Shrew dried her eyes with a tissue and after a moment said to Investigator Marino, “I can’t. I’m sorry. It’s as far as I got. It’s too painful. And I’m still so angry about it. Why are you upsetting me like this? If you’re toying with me, then I’ll file a complaint against you with Jaime Berger’s office. I don’t care if you’re the police. I’ll complain about you all the same. And if you’re some secret agent for the government, just come right out and say it and get it over with.”

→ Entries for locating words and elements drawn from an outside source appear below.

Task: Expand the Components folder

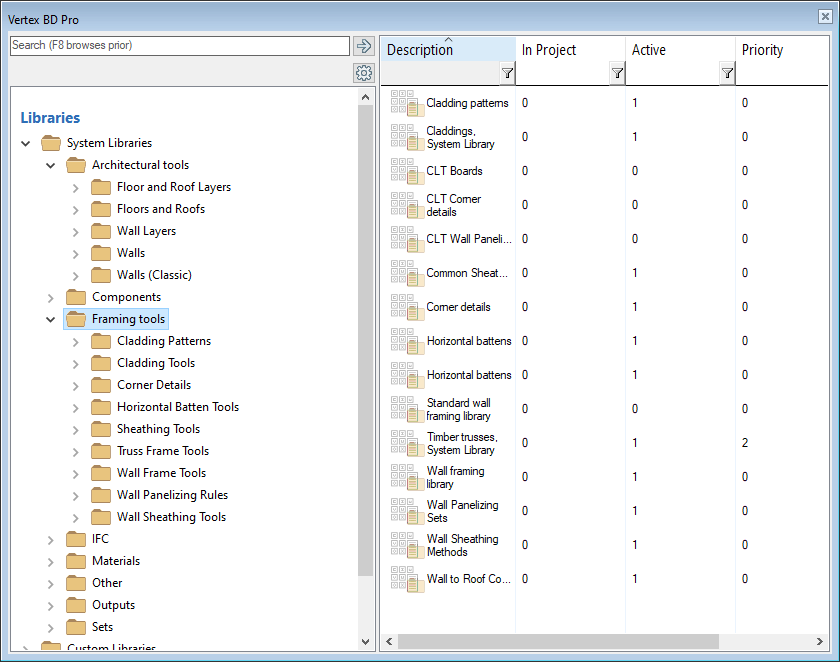Action: (x=51, y=297)
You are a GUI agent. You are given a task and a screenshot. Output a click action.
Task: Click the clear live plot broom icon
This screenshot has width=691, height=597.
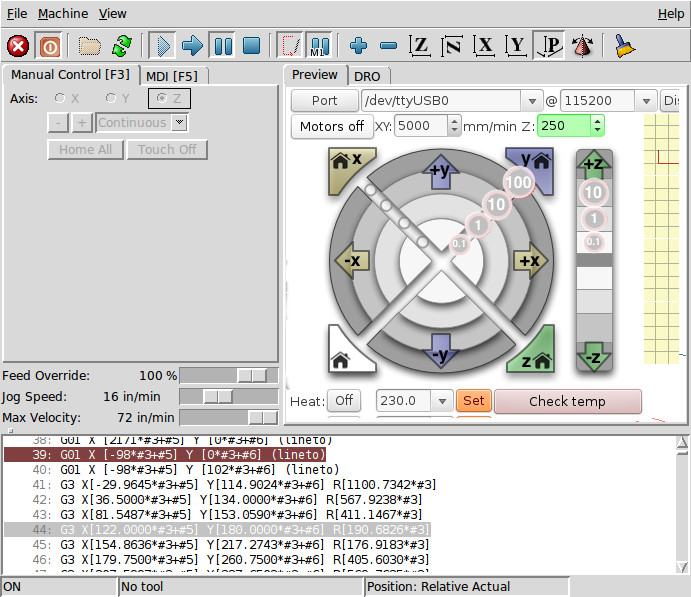pyautogui.click(x=624, y=46)
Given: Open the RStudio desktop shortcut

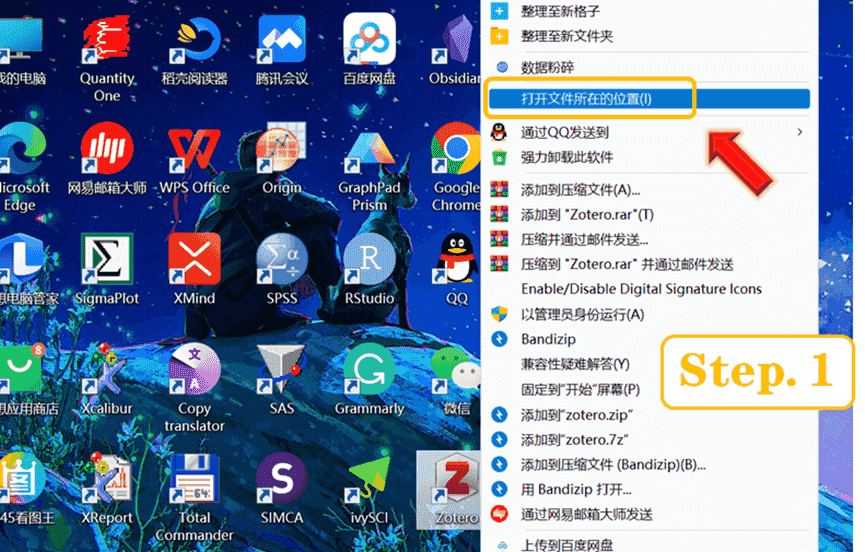Looking at the screenshot, I should (369, 261).
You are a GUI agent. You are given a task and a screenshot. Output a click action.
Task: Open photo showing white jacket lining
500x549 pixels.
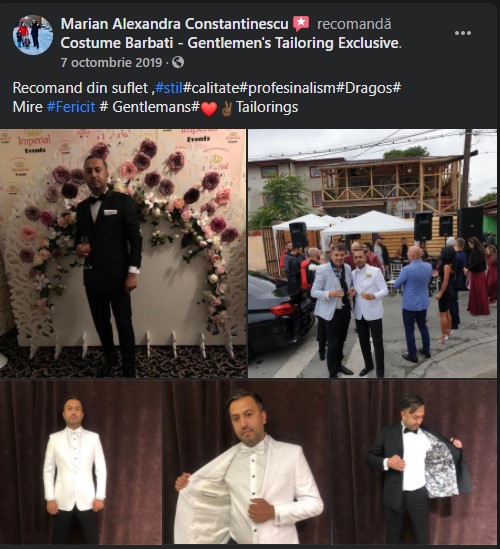(246, 462)
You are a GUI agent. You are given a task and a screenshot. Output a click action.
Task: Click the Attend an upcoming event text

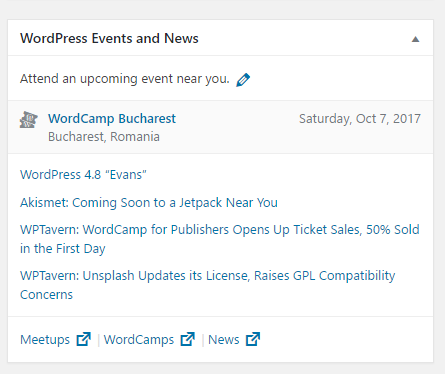pos(125,79)
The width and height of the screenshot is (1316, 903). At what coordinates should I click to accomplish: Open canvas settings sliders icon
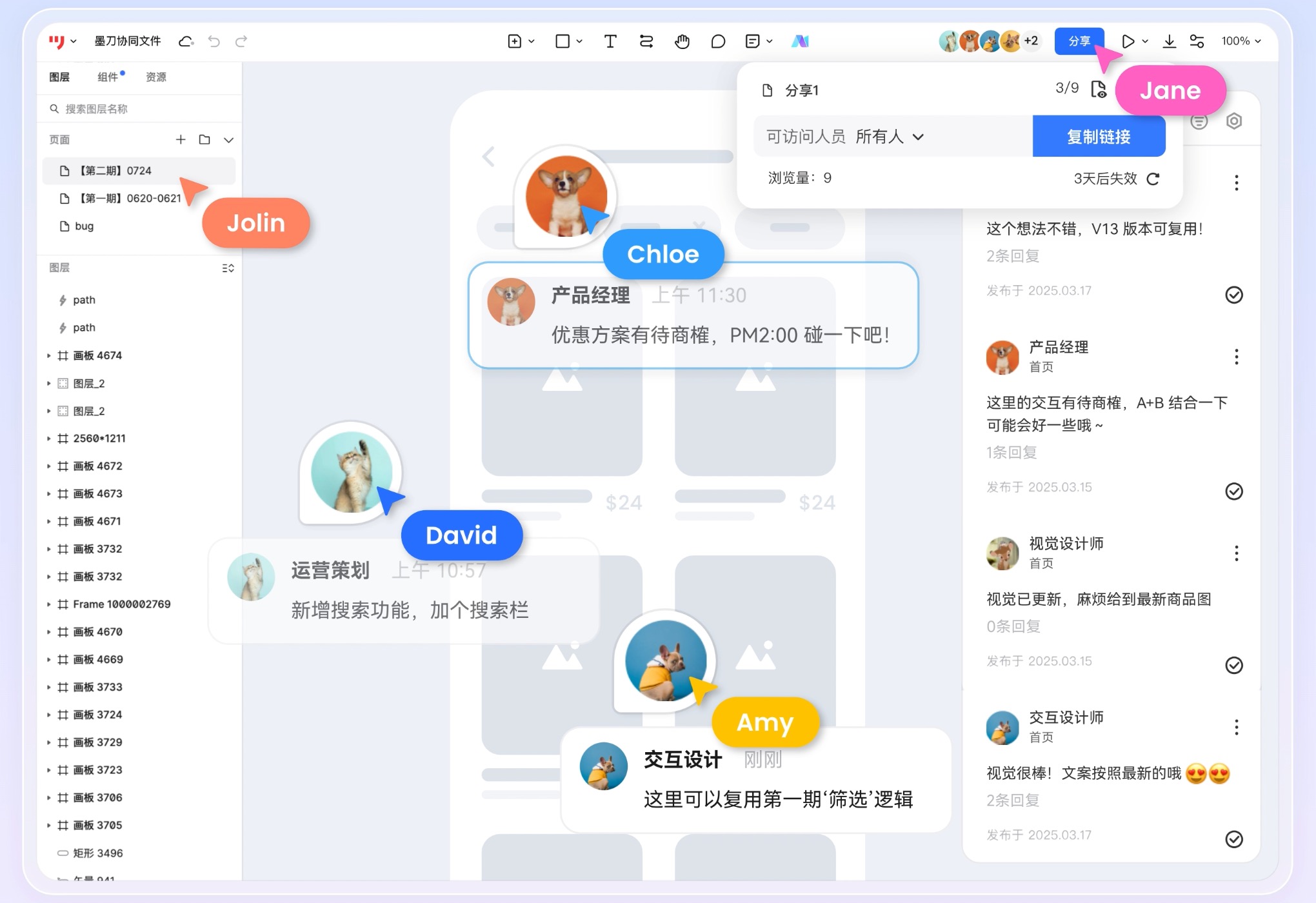coord(1198,41)
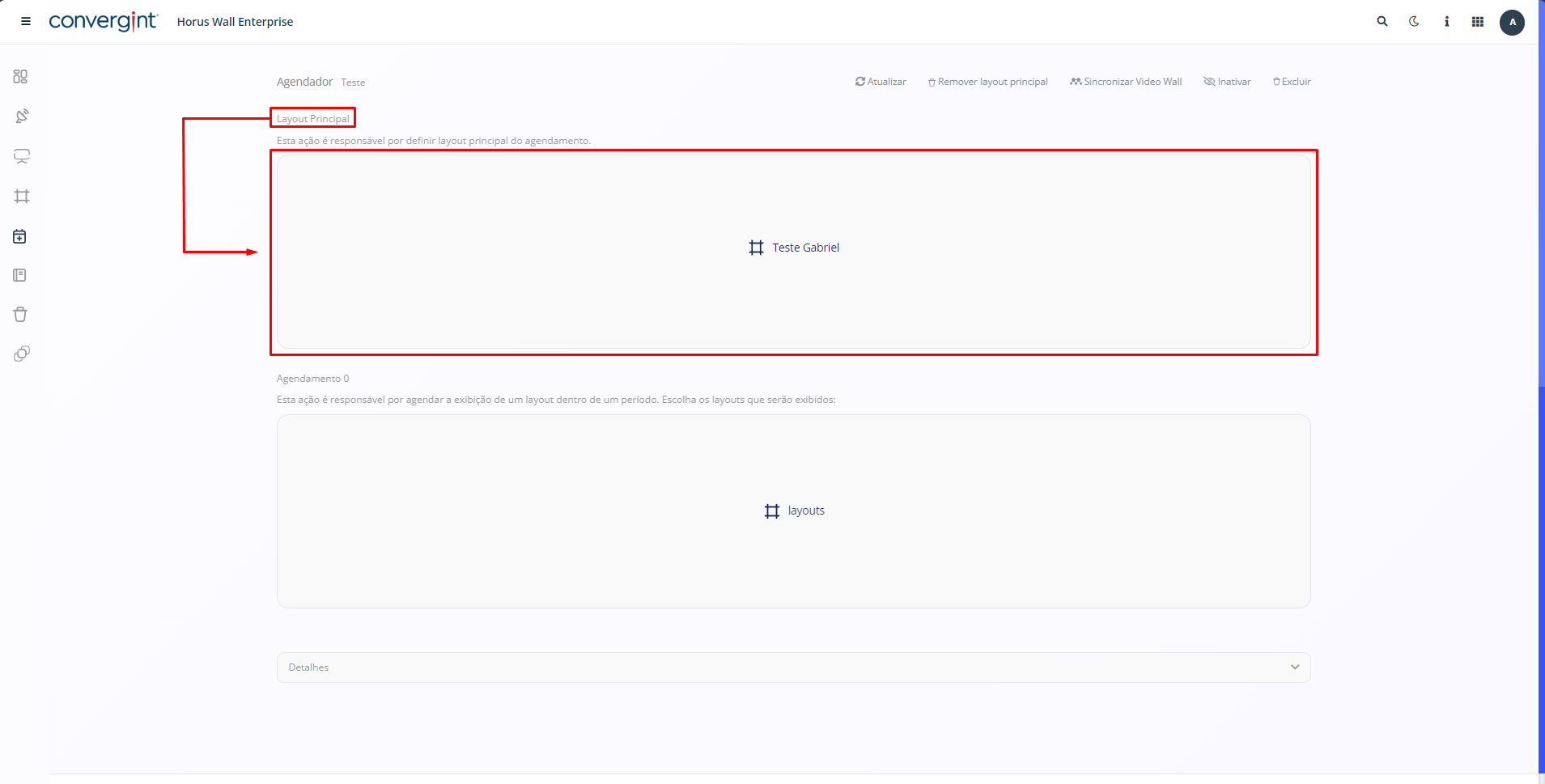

“I’m not toying with you, and I’m sure as hell not a secret agent,” he said, and she detected kindness in his otherwise firm tone. “I promise I wouldn’t be digging into all this if it wasn’t important. Obviously, Terri’s bringing the sick puppy over here’s something I need to know about because it’s unusual and isn’t consistent with a few other things I’m aware of. I was inside her apartment earlier today. Went over there after talking to her parents. They live in Arizona. Maybe you knew that.”